Another Option: Buying a Business
Still asking yourself, “What business is right for me?” Here’s an option you may not have thought of yet: buying an existing small business. This path may be more attractive if you’re interested in starting a business but don’t want to start at the beginning. If you buy an established business, you’ll enjoy the following benefits:
- Clear picture of the costs. If the seller of the business has valued their business correctly, you’ll be able to get a clear vision of the associated costs and can build a budget and estimate your capital needs quickly. Learn more about business valuations and making sure you’re paying the right price.
- Quicker path to profit. By buying an established business, you don’t have to look for a building (if needed), hire employees, or research equipment. These critical start-up items should be completed already. While you may want to make changes later, you will have a foundation to get started – and may be able to generate revenue sooner.
- Established branding and reputation. Even though it’s not a franchise, when you buy a business, you also buy the current reputation and brand loyalty. Even if the business doesn’t have a perfect reputation, it’s a starting point to work off to make its reputation even better.
Of course, every pro has a con. Here are a few to consider:
- Hefty price tags. As mentioned above, an established business usually comes with some of the work done already, a set of employees, and even a building space. It only makes sense then that the price is higher.
- Bad financial records. Before you sign any purchase agreement, it’s a good idea to hire an attorney or CPA to help you review the paperwork. You don’t want to buy a business that is destined to fail, or that has unclear financials.
- Uncertain employees.

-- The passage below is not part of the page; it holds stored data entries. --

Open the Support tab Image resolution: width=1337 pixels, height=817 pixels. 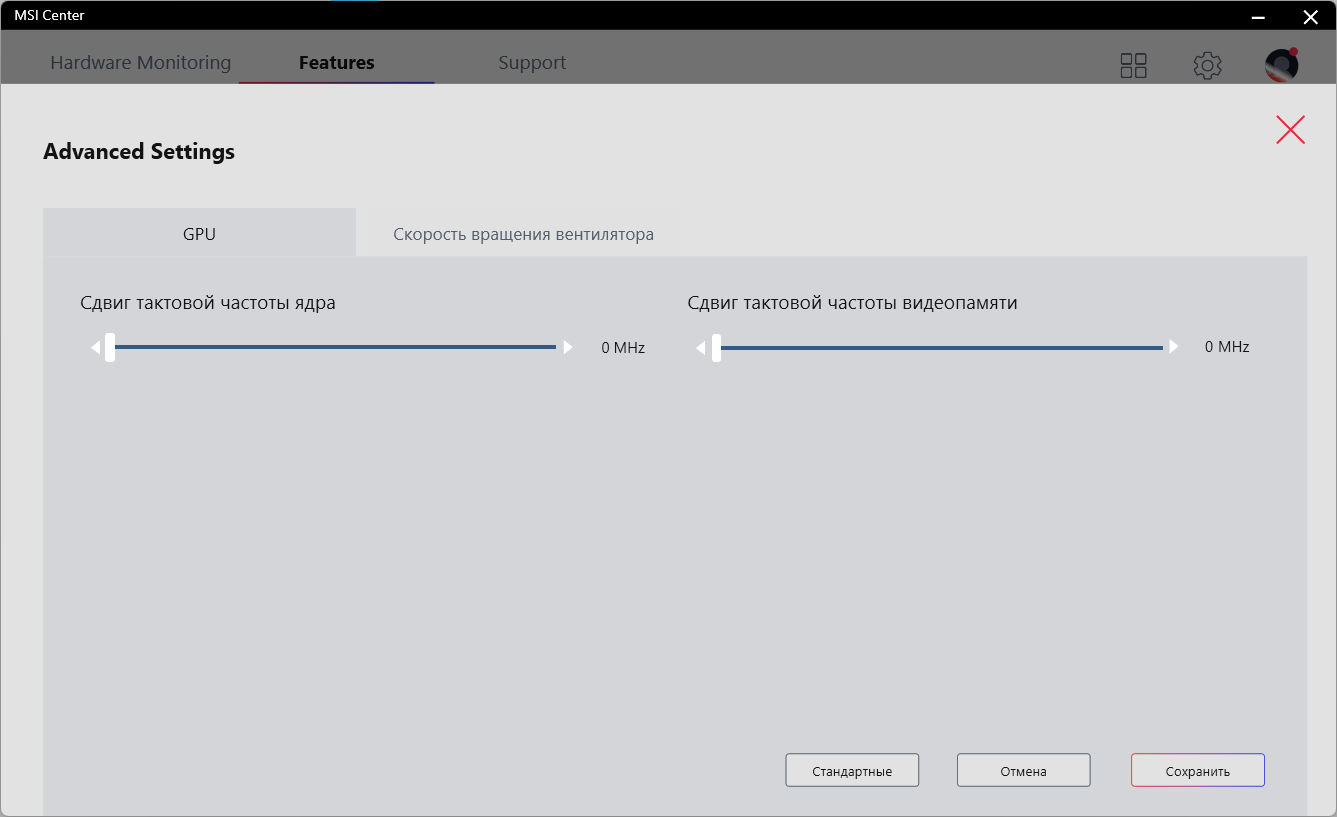[x=532, y=63]
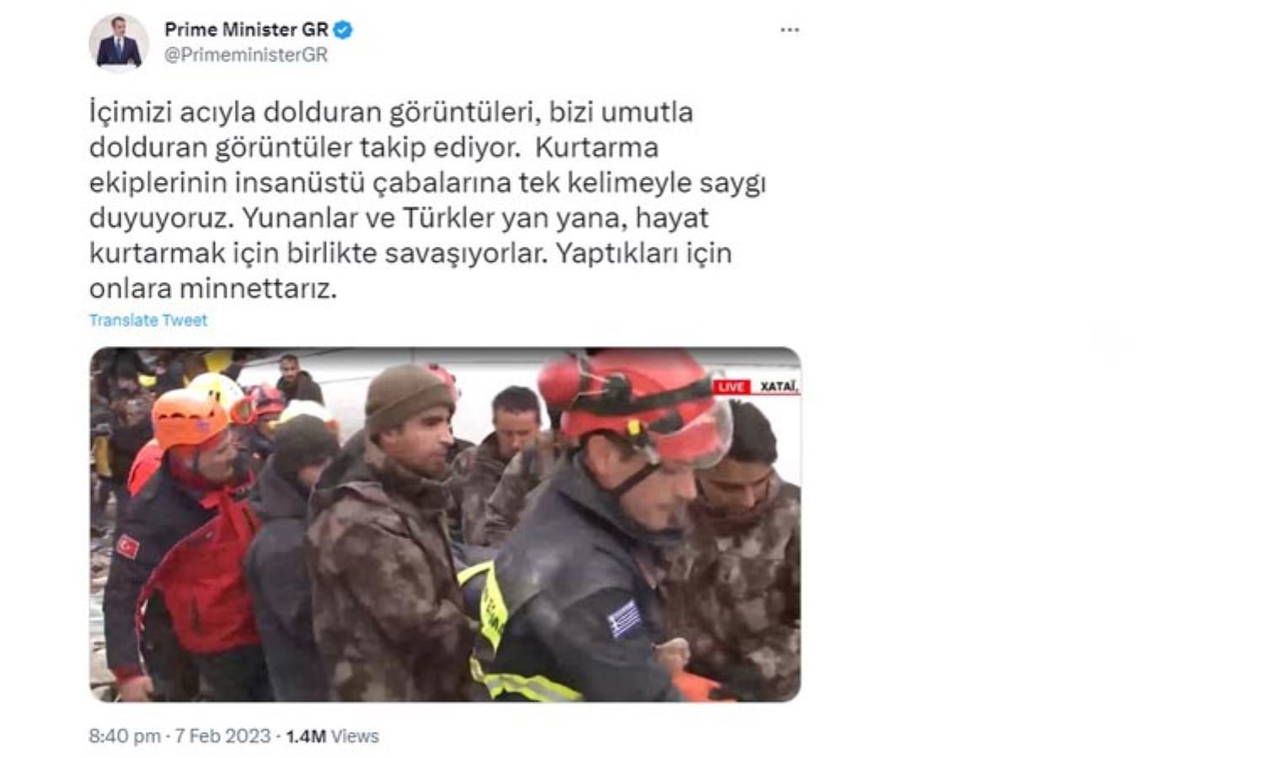Click the Greek flag patch on the sleeve

624,619
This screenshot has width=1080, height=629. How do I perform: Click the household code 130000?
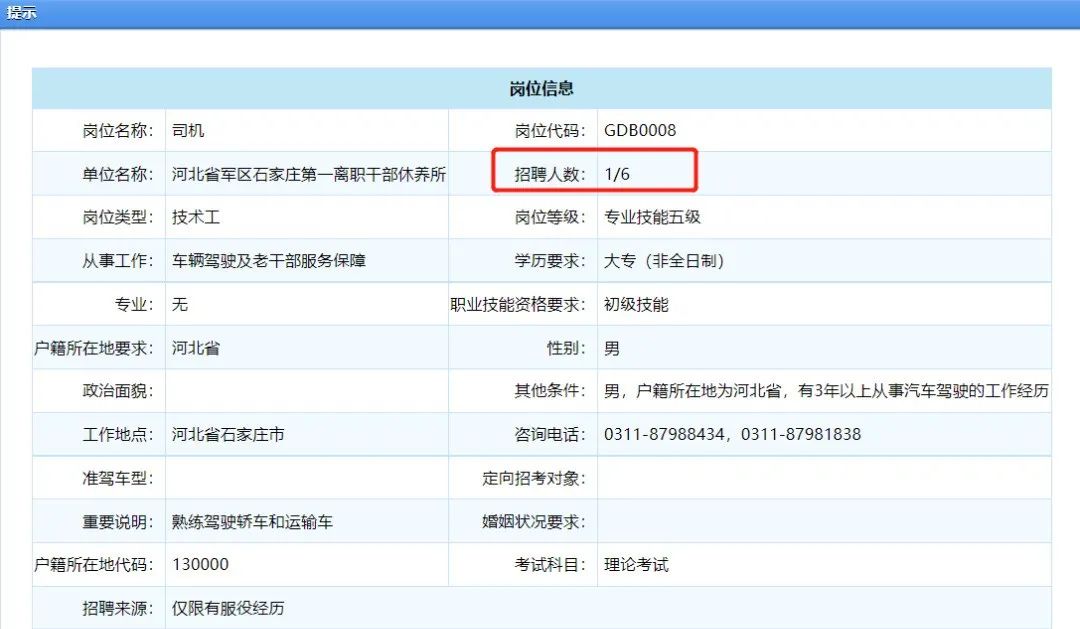(200, 565)
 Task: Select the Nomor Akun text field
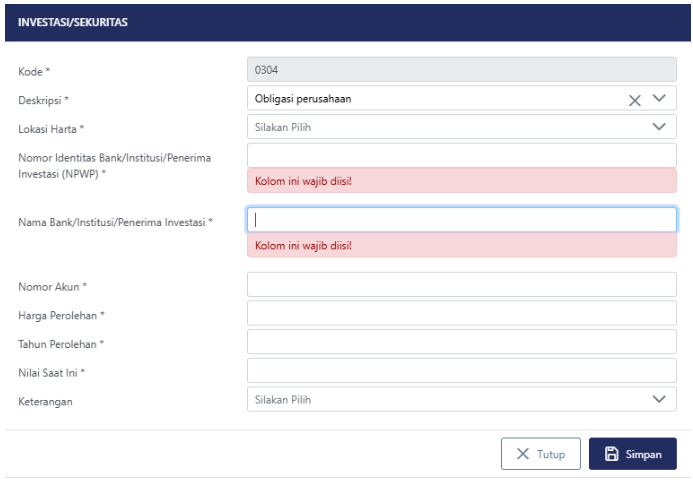tap(461, 285)
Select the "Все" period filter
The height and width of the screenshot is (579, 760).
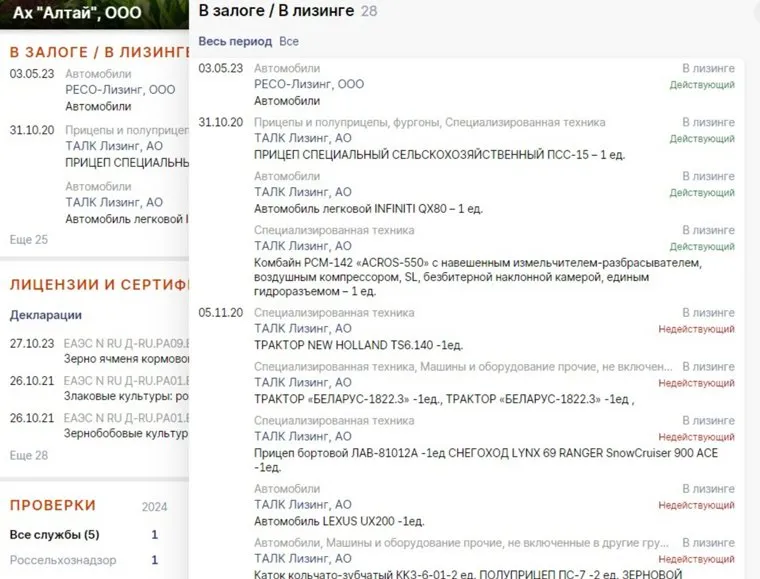(x=289, y=42)
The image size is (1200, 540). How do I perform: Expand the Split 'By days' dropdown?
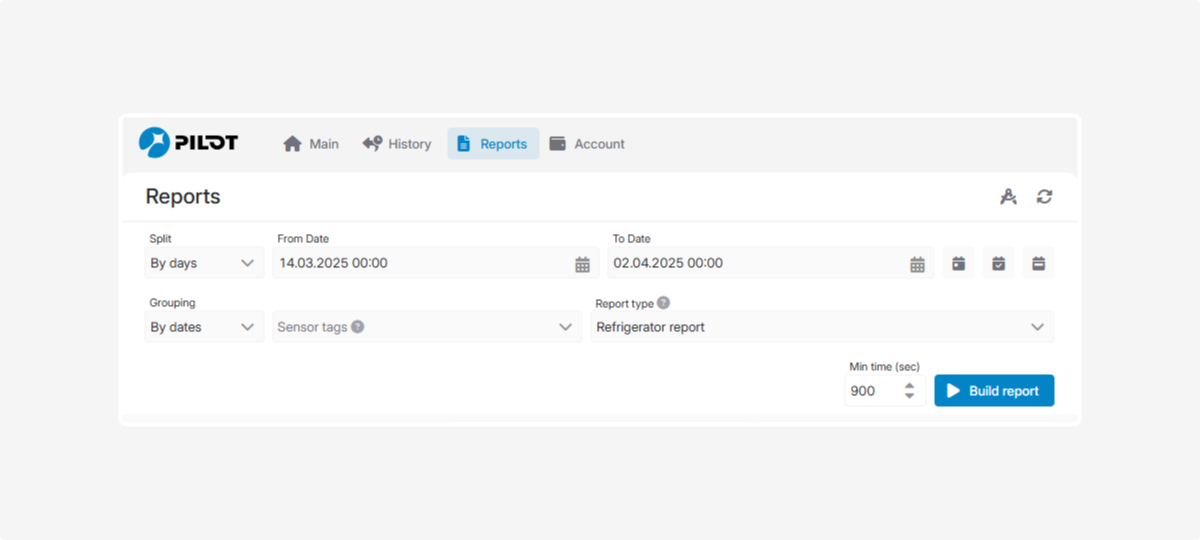204,263
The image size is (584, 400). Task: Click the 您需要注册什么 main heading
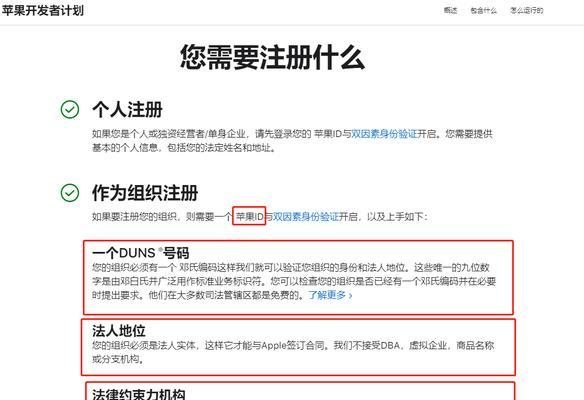(x=273, y=57)
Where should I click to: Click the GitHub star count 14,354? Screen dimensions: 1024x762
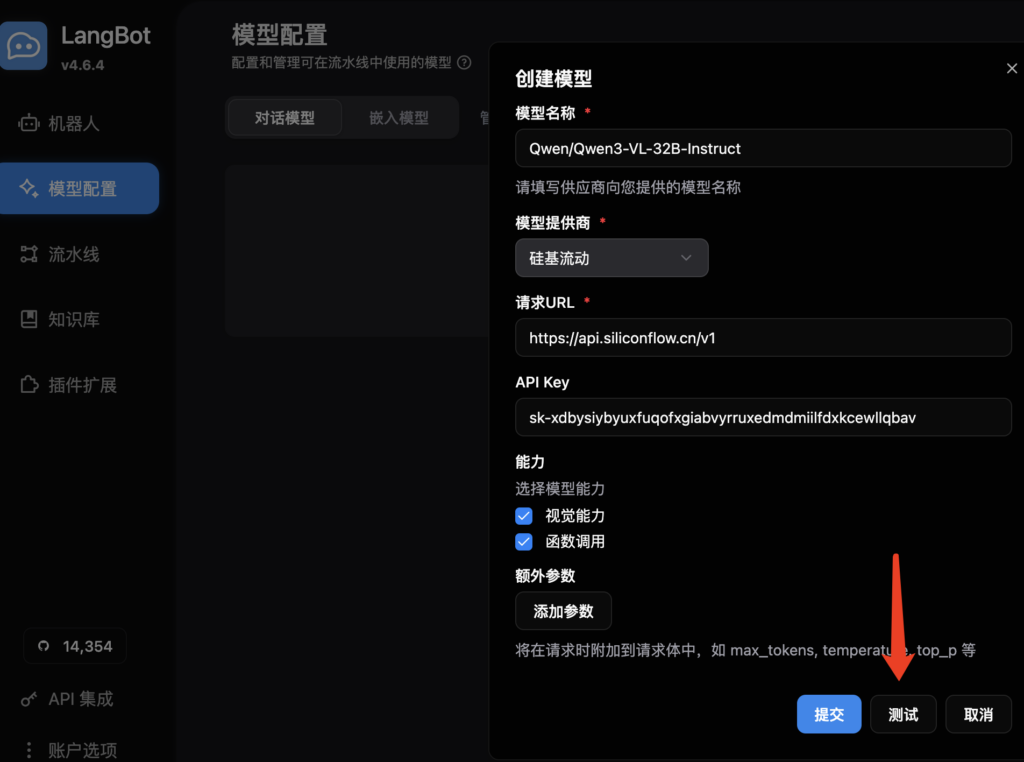[x=74, y=645]
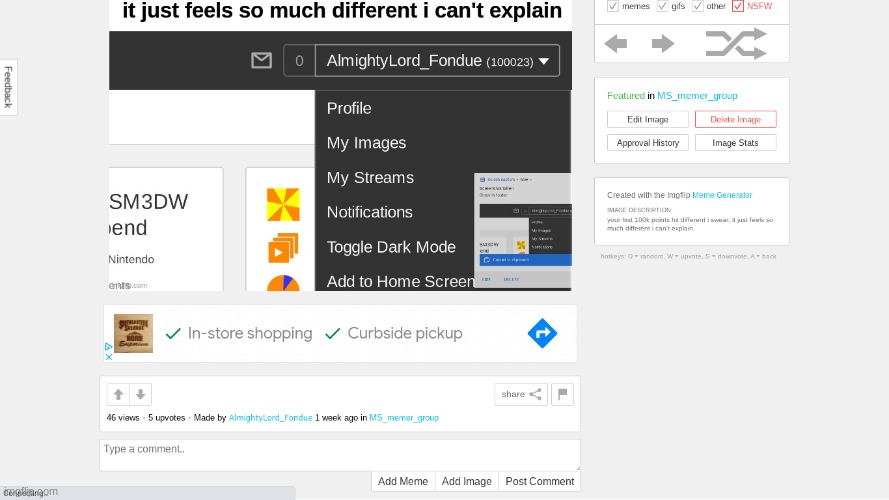Go to next image with right arrow
889x500 pixels.
point(663,43)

As the buyer of the existing business, you’ll be the new person who is walking in and taking over. Some existing employees may feel unsure about their future with your company, so tread lightly during the transition.
If you feel like the advantages overpower the disadvantages, take a few minutes to visit BizBuySell and search for businesses for sale in your area. You can narrow down your search by size, price, industry, and more. Another place to search is Flippa, a platform that helps you buy (and sell) online businesses. If you’re hoping for a more personal connection, find a business broker you can talk to. Brokers can access a network of business listings and help you make a match in an industry you’re interested in. Just make sure any broker you work with has a Certified Business Intermediary (CBI) license.
Franchise vs. Start-up: It’s Personal
You should now have a better understanding of the factors that go into franchising or starting an independent business, as well as purchasing an existing business. While no one can tell you exactly what you should do, you can weigh these factors against each other to make the decision that is right for you. If you’re still stuck on the question of “What’s the right business for me?” talk with other small business owners and franchisors about their experiences. It’s also not a bad time to reach out to past coworkers, friends, and family, as you never know when you’ll need a bit of moral support on your adventure. In addition to business brokers, franchise consultants can offer their professional opinions, too.
Whether you choose a start-up or franchise (or decide to purchase an existing business), you’re now armed with all the information you need to make your best decision. According to Guidant’s 2020 Small Business Trends report, 78% of respondents said their businesses were profitable, and on average, said they were “very happy” owning a small business or franchise. Statistics show that it’s highly likely that happiness and profitability are well within your reach –whichever route you go!